With the Metaverse market estimated to be an $8-trillion opportunity in the coming five years, fashion brands are going big on this next big thing so stay relevant in their game. Is it an opportunity for smart companies or a just bubble? During a 'Metaverse - From Fantasy to Reality' panel discussion at Fortune India's 40 Under 40 Awards today, Vignesh Selvaraj, founder, TardiVerse, says it is an opportunity and the next era of the internet. "When you take internet. People were scared of how data will be transferred. After the pandemic, virtual reality and extended reality, I feel metaverse will be the next very big opportunity where people don't want to travel or want to have a different experience. Like you go to a supermarket and find predefined clothes. But in the metaverse, any kind of design can be found and you can customise everything yourself.”
Shuvadip Banerjee, chief digital marketing officer, ITC, says the metaverse is definitely not a bubble that’ll burst. “We moved from an information economy to a platform economy. Now we are moving towards an ownership economy, so we are going to be part owners. It helps in decentralising the entire data or monopoly in a particular platform space. It also brings in an entirely new consumer experience. The immersive experience possible in the metaverse will engage a lot more brand building. "
Ramkumar Subramaniam, CEO and co-founder, GuardianLink, thinks metaverse is an extension of social media and the online world. "About $57 billion have been invested into the metaverse last year and this year we are halfway through and almost $120 billion have already been invested. Brands are seeing this as a much more immersive experience. So if someone builds NikeWorld and someone spends two hours in NikeWorld, it's two hours of ads Nike is pushing on to you. You don't see such an experience these days. The experience is going to go much more immersive and much more hands-on. What you could do with it is completely up to your imagination. Brands, as per their ethos, are trying to build something of their own in this space."

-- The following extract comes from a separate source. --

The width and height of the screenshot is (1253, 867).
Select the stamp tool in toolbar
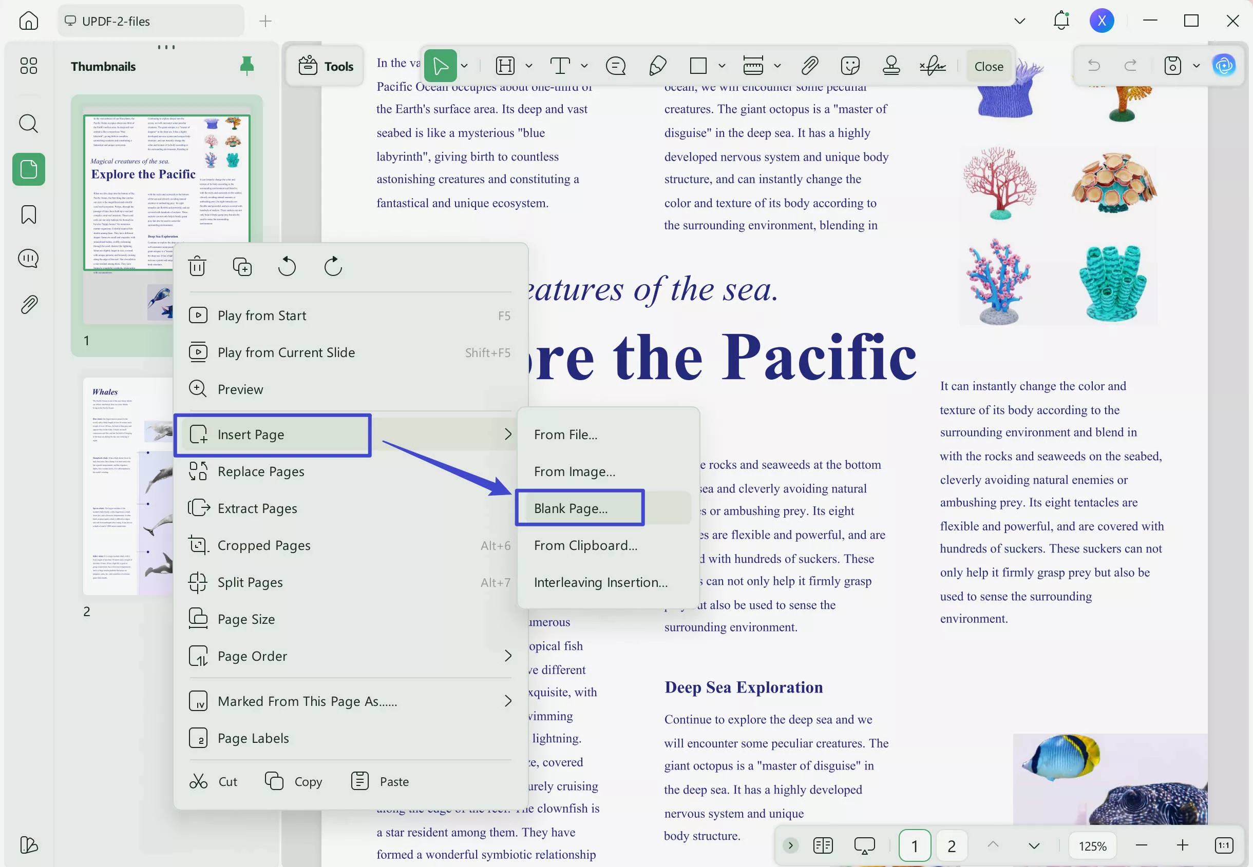[891, 66]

Neeraj Roy, founder, Hungama, says there are three-four components to the metaverse. “Our journey as consumers into the metaverse began when we started doing ani-moji or basic emojis. More virtualisation will happen (in future). I read this as a journey of going from the internet to a more persistent virtual world. Along with this, there will be an entire space of big data, which means whatever action is happening, there's data and computing happening. We are six here physically today. I visualise a scenario not too long in the future, four years perhaps, where we may have 2-4-20 avatars of ours and you'll, because of the whole space of Web 3, have control of that avatar or the data being asked. AI will create different learning experiences.”
Puneet Das, president, Tata Consumer Products, says the metaverse is an amalgamation of the physical and virtual world. “It is a natural progression into the future. You differentiate between hype and genuine trend by looking from a consumer lens. Virtual and physical world are going to overlap, enhancing the experience and hence it's a big opportunity."
On what kind of business models are likely to come up on the metaverse, GuardianLink's Subramaniam says he thinks it's going to start with entertainment. “Music concerts, events like this (Fortune India 40 Under 40 Awards) will happen on the metaverse. Gaming would a great business model. E-commerce and food e-commerce are also going to be big things."
Hungama MD Roy says in the four verticals of entertainment, gaming, art and fashion, his company is developing a marketplace wherein NFTs are a gateway into the metaverse. “In the next four-five years, almost every existing business model will need to get realigned to embrace this change.”
Vignesh Selvaraj, CEO, TardiVerse, says entertainment is the first key to dragging people into the metaverse. “Without people, the metaverse is nothing. We are attracted to entertainment movies, cricket, etc. Let's take the movies. Into the metaverse, it'll be more than watching on screen, it'll be more like you can be near Shah Rukh Khan. People don't want to travel. In future, people will be lazy about travelling. More than money, time will be their main thing.”
In India, most brands are using the metaverse as a marketing tool. Globally some brands are already moving 2-5% of their digital spending to the metaverse. Will the space see major marketing bucks being allocated for metaverse?
Tata Consumer Products' Das says all good ideas start with consumers. "We were coming out of Covid, and there was an uncertainty. In that context, we said how can we recreate the Holi experience for people? That's how the metaverse thought just came in. We launched the Holi metaverse for Tata tea Premium, where people could choose avatars, and could participate in Holi. We tied up with some influencers. The point is brands want to engage with consumers in a more differentiated way. This is a natural evolution. Brands should be bold, try something from a use case basis and then decide on the experience they want to give to consumers."
ITC's Banerjee also sees it as an evolution. “What new unlocks can happen we'll see. But taking a step back, similar conversations were happening in 2010-12 when we were talking about why should somebody come to an e-commerce site and buy a packet of business. Then the conversation moved to why branding on social media, and not TV? The same thing is happening now.”
The metaverse world is part of the Web 3.0 ecosystem, which means a consumer would not just be able to interact and buy, but also have ownership. But wow prepared is India Inc for Web 3.0? Selvaraj of Tardiverse says in India, the internet in many areas speed could pose hurdles. “5G and 6G will enable the possibilities of the metaverse much faster.”